Questa ricerca, esposta in occasione dell’evento pubblico “Pronti, ripartenza… sport” evidenzia come gli sportivi pre-covid nella fascia d’età 6-13 coincidessero con il 73%, con il 59% in quella dai 14 ai 19 anni e con il 20% degli adulti. L’avvento della pandemia ha portato con sé un allarmante decremento di queste percentuali: ben il 48% nella fascia 6-13 ha smesso di fare sport, così come il 30% in quella 14-19 e il 20% degli adulti.
- Il 55% tra i giovanissimi e il 69% tra i ragazzi ha sperimentato un marcato sentimento di tristezza;
- l’apatia risulta essere stata provata dal 53% tra i giovanissimi e dal 58% tra i ragazzi;
- l’ansia è presente nel 40% tra i giovanissimi e nel 56% tra i ragazzi;
- l’irascibilità nel 46% tra i giovanissimi e nel 43% tra i ragazzi.
Per quanto concerne problematiche relative al ritmo sonno-veglia, sono state rilevate dal 31% delle bambine e bambini appartenenti alla fascia 6-13 anni (di cui il 29% si è rivolo a un medico) e dal 39% dei ragazzi tra i 14 e i 19 anni (di cui il 25% ha assunto farmaci).
Questi sintomi coincidono con il fenomeno psicologico definito dallo psicologo tedesco Urhausen “Sindrome acuta da scarico”. Secondo quanto evidenziato nei suoi studi[1], infatti, un arresto improvviso dell’attività sportiva può provocare l’insorgere di stati depressivi, instabilità emotiva, disturbi del sonno e irritabilità diffusa. Sebbene la comparsa o meno di questo quadro sintomatologico sia fortemente soggettiva, è esperienza comune agli sportivi sviluppare uno o più di questi sintomi quando sono costretti ad uno stop forzato, come, ad esempio nel caso di un infortunio.
A ribadire la tesi di Urhausen, il professore Bernard Baune[2], psichiatra dell’università di Adelaide, ha rilevato una flessione dell’umore statisticamente significativa negli atleti dopo appena dieci giorni dall’arresto dell’attività sportiva.
La spiegazione biologica di questo fenomeno è da attribuire all’ingente produzione di endorfine che avviene quando facciamo sport. Il rilascio di questi neurotrasmettitori, infatti, riduce lo stress, allevia il dolore, genera benessere e concilia la regolazione del sonno. Interrompere la pratica sportiva comporta una diminuzione del 500% di questo neurormone con inevitabili conseguenze psicologiche.
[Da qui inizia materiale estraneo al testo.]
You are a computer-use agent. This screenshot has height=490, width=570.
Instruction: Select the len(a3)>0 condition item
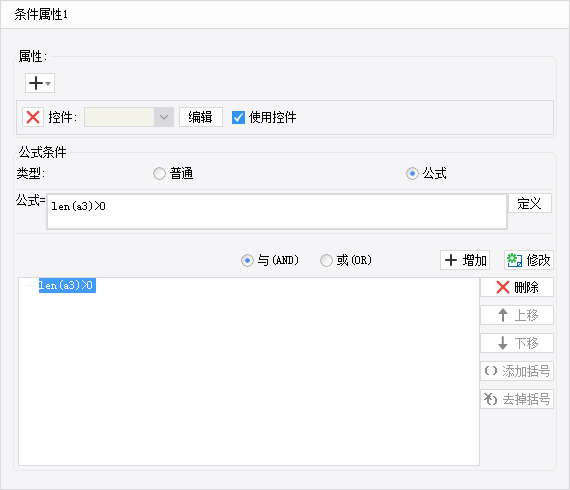(x=67, y=285)

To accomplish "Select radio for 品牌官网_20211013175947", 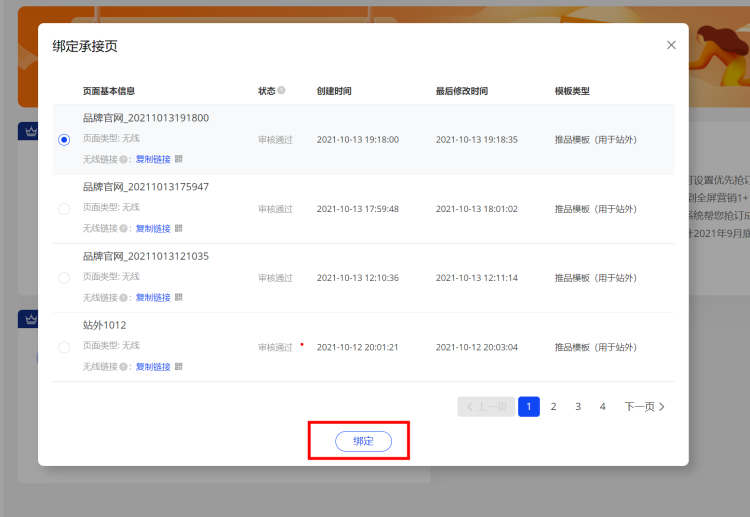I will 65,208.
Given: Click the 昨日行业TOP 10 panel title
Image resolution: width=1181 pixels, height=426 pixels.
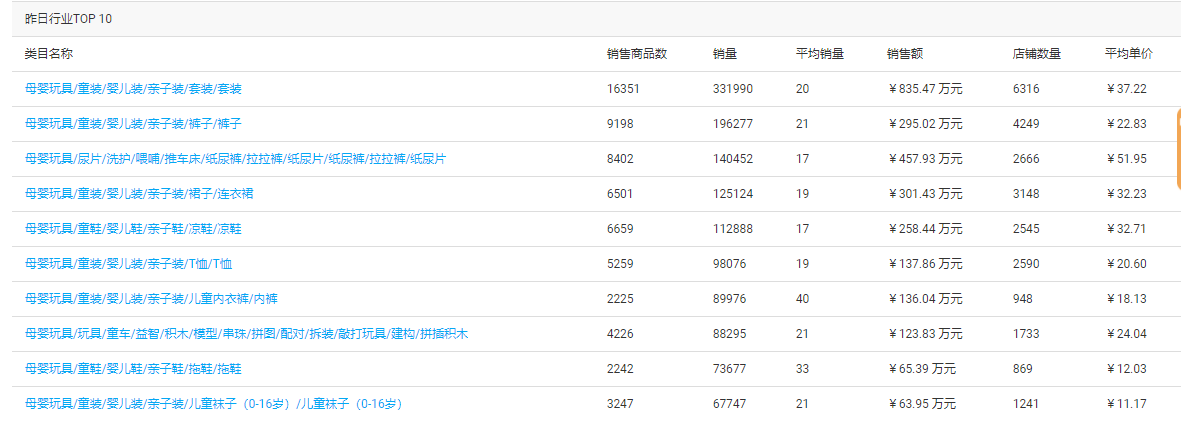Looking at the screenshot, I should pyautogui.click(x=62, y=19).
Tuttavia, se questi correlati neuronali sono applicabili a tutta la popolazione sportiva, ancora più preoccupanti sono le possibili implicazioni psicologiche nella fase evolutiva. Lo sport, infatti, rappresenta in quest’età anche un allenamento delle abilità mentali quali l’attenzione, la motivazione e la gestione delle emozioni. In tal senso, crescere facendo sport significa sperimentare emozioni di ogni tipo: dalla gioia alla tristezza, dalla sorpresa alla frustrazione, imparando, così, a conoscere se stessi e ad incanalare le proprie risposte emotive al fine di raggiungere gli obiettivi prefissati. Inoltre, specialmente gli sport di squadra, costituiscono un veicolo di relazioni tramite le quali l’individuo struttura la propria persona, collabora con gli altri e viene strappato dalla spirale autotrofica dell’isolamento per immettersi in un contesto sociale con le sue norme implicite da comprendere e rispettare. Lo sport, in questa fase, è dunque matrice della persona che verrà ed una sua interruzione comporta un sincronico inevitabile rallentamento dello sviluppo cognitivo e della maturazione dell’intelligenza relazionale.
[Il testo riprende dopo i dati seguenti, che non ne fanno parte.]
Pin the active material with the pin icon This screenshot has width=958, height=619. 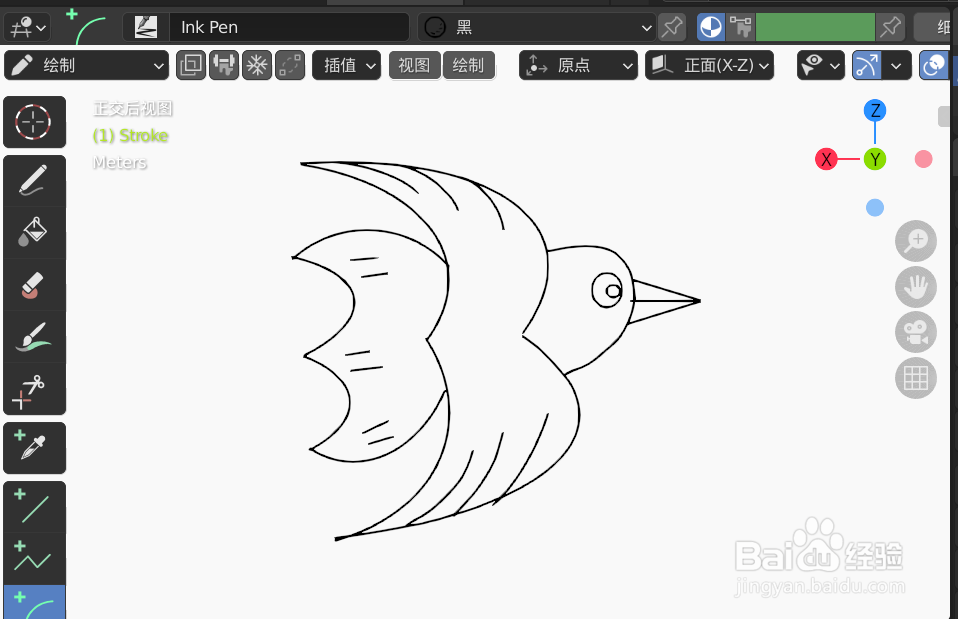890,27
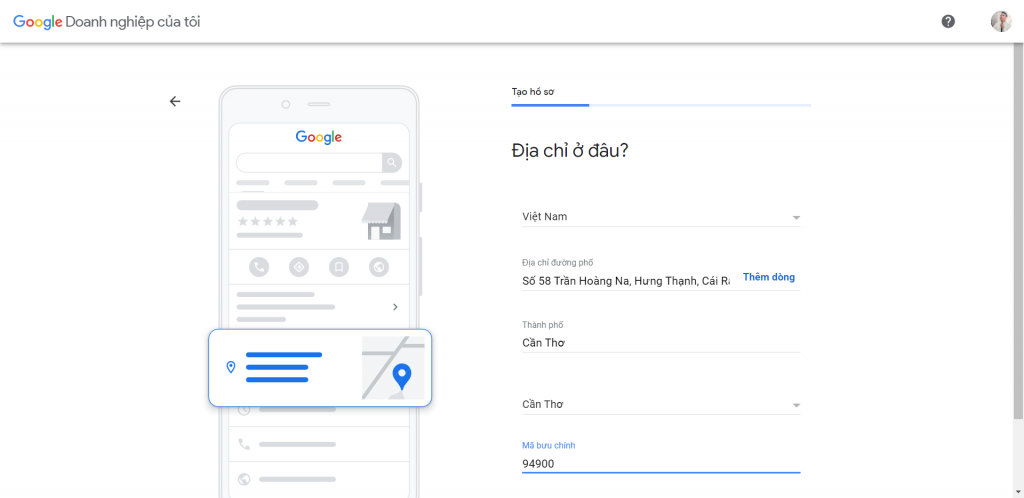Click the Thành phố city input field
The width and height of the screenshot is (1024, 498).
[660, 342]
La completa riapertura delle attività sportive è, quindi, da considerarsi come l’emblema della rinascita e della ripartenza, poiché come affermava Nelson Mandela: “Lo sport ha il potere di cambiare il mondo. Ha il potere di suscitare emozioni. Ha il potere di ricongiungere le persone come poche altre cose. Ha il potere di risvegliare la speranza dove prima c’era solo disperazione”.
A cura del Dott. Matteo Peccolo
Dott. Bargnani Alessandro Ceo Psicologi dello Sport Italia
[1] Urhausen, A. (1994). Abtrainieren oder das akute Entlastungssyndrom. Rudersport , 44(25 ), p. S. 630.
[2] University of Adelaide. “Stopping exercise can increase symptoms of depression.” ScienceDaily. ScienceDaily, 22 March 2018.